Still, the question remains: what to give?
As true for home childcare providers as anywhere else, the search for “just the right thing” can be a bit overwhelming. The children you care for, and their families, are a huge part of your life. While not expected, wanting to give parents a little card or gift from their child is a thoughtful way to express just how important and valued they are. Having the children be a part of the making or creating includes them in this process and also teaches them about the importance of thinking about others (developing empathy), the significance in showing appreciation, the beauty of altruism, the joy of giving (with no expectation to receive), and the element of surprise.
Here are some ideas to consider:
- Gifts do not need to be elaborate or costly—a simple card with a sincere note makes a beautiful, heartfelt gift. Have the child make the card from art they’ve created.
- Giving food or special treats made with the children is a tasty way to show appreciation.
- Use a piece of the child’s process art to create a print for their parent. Pair it with an action photo of the child creating the actual piece.
- Plant a seed or grow a plant together with each child to give to families—a symbolic gift of growth and nurturing.
- Photograph the child doing something they love (art, sensory, building with blocks, playing outside, reading, dramatic play, etc.). Print out a few and have the child make a photo collage.
- Throughout the year jot down funny things the children say or special things that you notice and compile them for families—i.e. “Things I Love About James”, “Yasmine Makes Me Smile When…”, or “Nico’s Top 10 Funniest Comments”
- For slightly older preschoolers ask them some questions and record their answers (by hand or maybe a little video) to present to their parent:
- Questions about themselves: their age, eye colour, favourite food, song, etc., what they want to be when they grow up…
- Questions about their parent: Mommy’s favourite movie, Dad’s favourite game, occupation, age, favourite pizza topping/ice cream etc.
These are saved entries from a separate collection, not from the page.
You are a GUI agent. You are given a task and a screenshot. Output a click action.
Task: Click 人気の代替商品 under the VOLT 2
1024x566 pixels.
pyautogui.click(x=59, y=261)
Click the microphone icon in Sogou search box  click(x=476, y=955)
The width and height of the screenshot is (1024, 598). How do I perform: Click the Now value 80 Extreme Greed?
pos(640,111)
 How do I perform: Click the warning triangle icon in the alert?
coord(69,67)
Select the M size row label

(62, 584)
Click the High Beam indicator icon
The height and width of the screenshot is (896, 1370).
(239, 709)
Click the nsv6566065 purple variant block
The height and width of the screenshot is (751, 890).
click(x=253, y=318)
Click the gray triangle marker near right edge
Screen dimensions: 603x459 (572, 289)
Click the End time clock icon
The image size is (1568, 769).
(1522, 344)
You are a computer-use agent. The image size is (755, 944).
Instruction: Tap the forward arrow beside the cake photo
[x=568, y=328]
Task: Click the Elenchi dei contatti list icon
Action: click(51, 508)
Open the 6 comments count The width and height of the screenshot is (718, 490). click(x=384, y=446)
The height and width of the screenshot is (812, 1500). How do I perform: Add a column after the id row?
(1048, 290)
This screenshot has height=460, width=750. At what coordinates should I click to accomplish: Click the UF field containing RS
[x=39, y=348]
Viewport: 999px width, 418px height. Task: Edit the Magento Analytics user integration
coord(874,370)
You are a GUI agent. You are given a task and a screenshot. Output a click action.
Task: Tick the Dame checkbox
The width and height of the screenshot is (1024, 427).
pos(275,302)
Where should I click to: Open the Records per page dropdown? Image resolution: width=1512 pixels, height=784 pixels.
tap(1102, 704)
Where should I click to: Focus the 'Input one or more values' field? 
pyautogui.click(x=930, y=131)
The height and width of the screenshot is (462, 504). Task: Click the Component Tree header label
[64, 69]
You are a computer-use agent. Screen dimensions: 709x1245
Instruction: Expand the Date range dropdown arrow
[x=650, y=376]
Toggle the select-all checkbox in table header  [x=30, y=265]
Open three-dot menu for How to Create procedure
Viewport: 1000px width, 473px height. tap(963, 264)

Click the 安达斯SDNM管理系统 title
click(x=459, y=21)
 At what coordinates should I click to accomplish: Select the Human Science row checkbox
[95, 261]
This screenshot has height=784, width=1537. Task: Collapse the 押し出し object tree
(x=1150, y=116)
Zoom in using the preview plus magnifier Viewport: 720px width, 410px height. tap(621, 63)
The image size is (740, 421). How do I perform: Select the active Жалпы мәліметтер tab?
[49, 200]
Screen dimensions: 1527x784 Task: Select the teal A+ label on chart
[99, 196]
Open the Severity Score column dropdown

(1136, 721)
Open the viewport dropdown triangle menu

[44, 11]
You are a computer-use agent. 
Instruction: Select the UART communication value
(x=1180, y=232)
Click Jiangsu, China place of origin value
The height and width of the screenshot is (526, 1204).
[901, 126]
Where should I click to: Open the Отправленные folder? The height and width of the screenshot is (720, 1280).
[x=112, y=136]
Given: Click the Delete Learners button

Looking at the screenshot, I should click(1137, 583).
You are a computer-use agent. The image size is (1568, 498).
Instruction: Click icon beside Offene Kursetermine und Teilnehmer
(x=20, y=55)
- Fingerprint/handprint/footprint art is always special—try to maximize the child’s involvement—maybe you help them to make a handprint on one side and then let them uses their hands and fingers on the other side to create their own art. Salt dough is another great way to capture a tiny finger or handprint.
- Again, for slightly older preschoolers or kinders—have them draw their own family portraits to give as gifts. Here is our family portrait drawn by my son:
Many years later, it is still framed and up on the wall ♥
- Photograph “a day in the life” of each child (playing, eating, napping, circle time, and other various moments throughout the day) have the child make a photo collage.
- Involve the children and invite the families in for a special visiting/social time during the last hour of childcare (or whenever works best)—create invitations, have the children help decorate and set up, bake together, etc. Help the children to understand that this is a special event for their parents. This gift also provides a lovely opportunity for families to get to know one another outside of the drop off/pick up rush. Give parents lots of notice and emphasize the importance of their participation.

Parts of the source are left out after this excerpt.